Member of the Parliament of South Ossetia

Personal details
- Party: United Ossetia

= Atsamaz Bibilov =

South Ossetian politician

Atsamaz Bibilov is an Ossetian politician from the partially recognized Caucasian Republic of South Ossetia, which most of the UN recognizes as part of Georgia, occupied by Russia. Bibilov is a member of the Parliament of South Ossetia, being the chairman of its defense and security committee, one of the senior leadership roles.

== Biography ==
Bibilov is a member of the Parliament of South Ossetia, serving as member of United Ossetia, the Russophilic establishment party.

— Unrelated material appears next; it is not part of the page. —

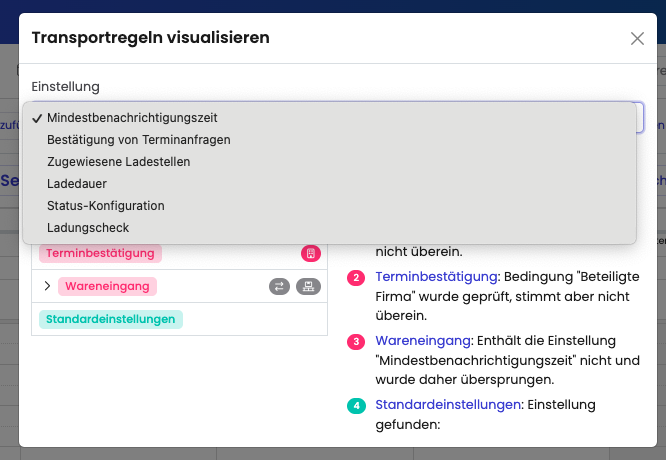Follow the Standardeinstellungen link in step 4
The image size is (666, 460).
(x=448, y=405)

In 2019, as chairman of the defense and security committee, Bibilov condemned Georgian police for establishing a roadblock and checkpoint at the border near the village of Uista, calling the action a "provocation" and a violation of South Ossetian "sovereignty." Bibilov reported the incident to the Incident Prevention and Response Mechanism, however, as with all the instances of Russian and South Ossetian forces establishing border barriers, did nothing to stop Georgian police. The State Security Service of Georgia responded to the incident, stating that Georgia will not be bullied by foreign powers to dictate what Georgia can and cannot do within its own border.

In 2020 Bibilov approved Konstantin Dzhussoev being named Prime Minister of South Ossetia after Dzhussoev was interviewed by Bibilov, and two other members of the defense and security committee, Robert Ostaev and Ivan Slanov. In 2022, following the election of Nykhaz's Alan Gagloev to the office of President of South Ossetia, Gagloev removed speaker of parliament Alan Tadtaev, due to his opposition to Gagloev, and being one of the leading ideologues of United Ossetia. Bibilov was presented by United Ossetia as a compromise candidate due to Bibilov's chairmanship of the defense and security committee, however, Alan Alborov, the founder of Nykhaz, was elected speaker instead.